■ TASK TO CARRY OUT ■
Would you set down all of the entries below exactly as they stand?

+++

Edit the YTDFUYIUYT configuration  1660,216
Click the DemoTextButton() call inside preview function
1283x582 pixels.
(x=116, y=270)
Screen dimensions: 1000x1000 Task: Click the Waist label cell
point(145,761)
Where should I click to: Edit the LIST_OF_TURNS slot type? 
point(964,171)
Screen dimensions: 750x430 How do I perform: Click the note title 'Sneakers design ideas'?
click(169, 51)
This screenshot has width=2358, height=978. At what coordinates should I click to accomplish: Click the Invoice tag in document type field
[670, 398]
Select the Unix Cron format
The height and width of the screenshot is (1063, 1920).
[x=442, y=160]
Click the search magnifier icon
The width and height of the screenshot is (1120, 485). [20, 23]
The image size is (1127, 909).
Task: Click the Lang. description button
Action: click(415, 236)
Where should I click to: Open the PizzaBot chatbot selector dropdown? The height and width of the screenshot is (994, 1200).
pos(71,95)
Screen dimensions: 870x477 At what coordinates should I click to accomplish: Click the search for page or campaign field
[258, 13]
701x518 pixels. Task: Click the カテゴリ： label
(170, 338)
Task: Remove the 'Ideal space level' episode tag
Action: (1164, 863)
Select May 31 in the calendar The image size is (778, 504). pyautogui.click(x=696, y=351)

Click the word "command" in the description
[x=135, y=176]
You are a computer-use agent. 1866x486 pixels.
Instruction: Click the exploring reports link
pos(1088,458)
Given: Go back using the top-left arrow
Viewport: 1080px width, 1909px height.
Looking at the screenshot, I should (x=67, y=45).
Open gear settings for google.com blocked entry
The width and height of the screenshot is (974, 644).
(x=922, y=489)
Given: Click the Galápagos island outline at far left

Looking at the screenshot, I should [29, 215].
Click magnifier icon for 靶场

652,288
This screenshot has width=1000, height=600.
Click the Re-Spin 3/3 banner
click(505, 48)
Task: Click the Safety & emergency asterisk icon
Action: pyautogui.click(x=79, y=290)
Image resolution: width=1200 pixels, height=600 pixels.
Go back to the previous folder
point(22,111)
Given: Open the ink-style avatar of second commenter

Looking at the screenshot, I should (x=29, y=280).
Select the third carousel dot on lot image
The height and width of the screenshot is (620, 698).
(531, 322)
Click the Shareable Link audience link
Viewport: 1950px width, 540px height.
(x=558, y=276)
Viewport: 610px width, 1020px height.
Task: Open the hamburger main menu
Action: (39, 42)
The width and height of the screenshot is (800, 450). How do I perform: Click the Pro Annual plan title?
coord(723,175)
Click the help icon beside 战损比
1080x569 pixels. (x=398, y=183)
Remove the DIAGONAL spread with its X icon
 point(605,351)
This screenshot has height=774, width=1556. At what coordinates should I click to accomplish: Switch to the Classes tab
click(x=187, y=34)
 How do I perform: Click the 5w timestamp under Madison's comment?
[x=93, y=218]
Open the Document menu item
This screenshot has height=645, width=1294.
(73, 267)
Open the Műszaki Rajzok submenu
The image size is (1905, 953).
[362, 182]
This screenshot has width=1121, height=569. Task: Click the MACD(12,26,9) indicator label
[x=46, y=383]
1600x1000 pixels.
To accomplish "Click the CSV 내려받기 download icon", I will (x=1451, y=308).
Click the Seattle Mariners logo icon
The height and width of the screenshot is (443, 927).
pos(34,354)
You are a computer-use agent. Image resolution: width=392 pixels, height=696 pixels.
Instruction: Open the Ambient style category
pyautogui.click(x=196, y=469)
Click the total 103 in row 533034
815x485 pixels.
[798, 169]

+++

■ RESULT ■
Edit the YTDFUYIUYT configuration  1660,216
Click the DemoTextButton() call inside preview function
1283x582 pixels.
(x=116, y=270)
Screen dimensions: 1000x1000 Task: Click the Waist label cell
point(145,761)
Where should I click to: Edit the LIST_OF_TURNS slot type? 
point(964,171)
Screen dimensions: 750x430 How do I perform: Click the note title 'Sneakers design ideas'?
click(169, 51)
This screenshot has width=2358, height=978. At what coordinates should I click to accomplish: Click the Invoice tag in document type field
[670, 398]
Select the Unix Cron format
The height and width of the screenshot is (1063, 1920).
[x=442, y=160]
Click the search magnifier icon
The width and height of the screenshot is (1120, 485). [20, 23]
The image size is (1127, 909).
Task: Click the Lang. description button
Action: click(415, 236)
Where should I click to: Open the PizzaBot chatbot selector dropdown? The height and width of the screenshot is (994, 1200).
pos(71,95)
Screen dimensions: 870x477 At what coordinates should I click to accomplish: Click the search for page or campaign field
[258, 13]
701x518 pixels. Task: Click the カテゴリ： label
(170, 338)
Task: Remove the 'Ideal space level' episode tag
Action: (1164, 863)
Select May 31 in the calendar The image size is (778, 504). pyautogui.click(x=696, y=351)

Click the word "command" in the description
[x=135, y=176]
You are a computer-use agent. 1866x486 pixels.
Instruction: Click the exploring reports link
pos(1088,458)
Given: Go back using the top-left arrow
Viewport: 1080px width, 1909px height.
Looking at the screenshot, I should (x=67, y=45).
Open gear settings for google.com blocked entry
The width and height of the screenshot is (974, 644).
(x=922, y=489)
Given: Click the Galápagos island outline at far left

Looking at the screenshot, I should [29, 215].
Click magnifier icon for 靶场

652,288
This screenshot has width=1000, height=600.
Click the Re-Spin 3/3 banner
click(505, 48)
Task: Click the Safety & emergency asterisk icon
Action: pyautogui.click(x=79, y=290)
Image resolution: width=1200 pixels, height=600 pixels.
Go back to the previous folder
point(22,111)
Given: Open the ink-style avatar of second commenter

Looking at the screenshot, I should (x=29, y=280).
Select the third carousel dot on lot image
The height and width of the screenshot is (620, 698).
(531, 322)
Click the Shareable Link audience link
Viewport: 1950px width, 540px height.
(x=558, y=276)
Viewport: 610px width, 1020px height.
Task: Open the hamburger main menu
Action: (39, 42)
The width and height of the screenshot is (800, 450). How do I perform: Click the Pro Annual plan title?
coord(723,175)
Click the help icon beside 战损比
1080x569 pixels. (x=398, y=183)
Remove the DIAGONAL spread with its X icon
 point(605,351)
This screenshot has height=774, width=1556. At what coordinates should I click to accomplish: Switch to the Classes tab
click(x=187, y=34)
 How do I perform: Click the 5w timestamp under Madison's comment?
[x=93, y=218]
Open the Document menu item
This screenshot has height=645, width=1294.
(73, 267)
Open the Műszaki Rajzok submenu
The image size is (1905, 953).
[362, 182]
This screenshot has width=1121, height=569. Task: Click the MACD(12,26,9) indicator label
[x=46, y=383]
1600x1000 pixels.
To accomplish "Click the CSV 내려받기 download icon", I will (x=1451, y=308).
Click the Seattle Mariners logo icon
The height and width of the screenshot is (443, 927).
pos(34,354)
You are a computer-use agent. Image resolution: width=392 pixels, height=696 pixels.
Instruction: Open the Ambient style category
pyautogui.click(x=196, y=469)
Click the total 103 in row 533034
815x485 pixels.
[798, 169]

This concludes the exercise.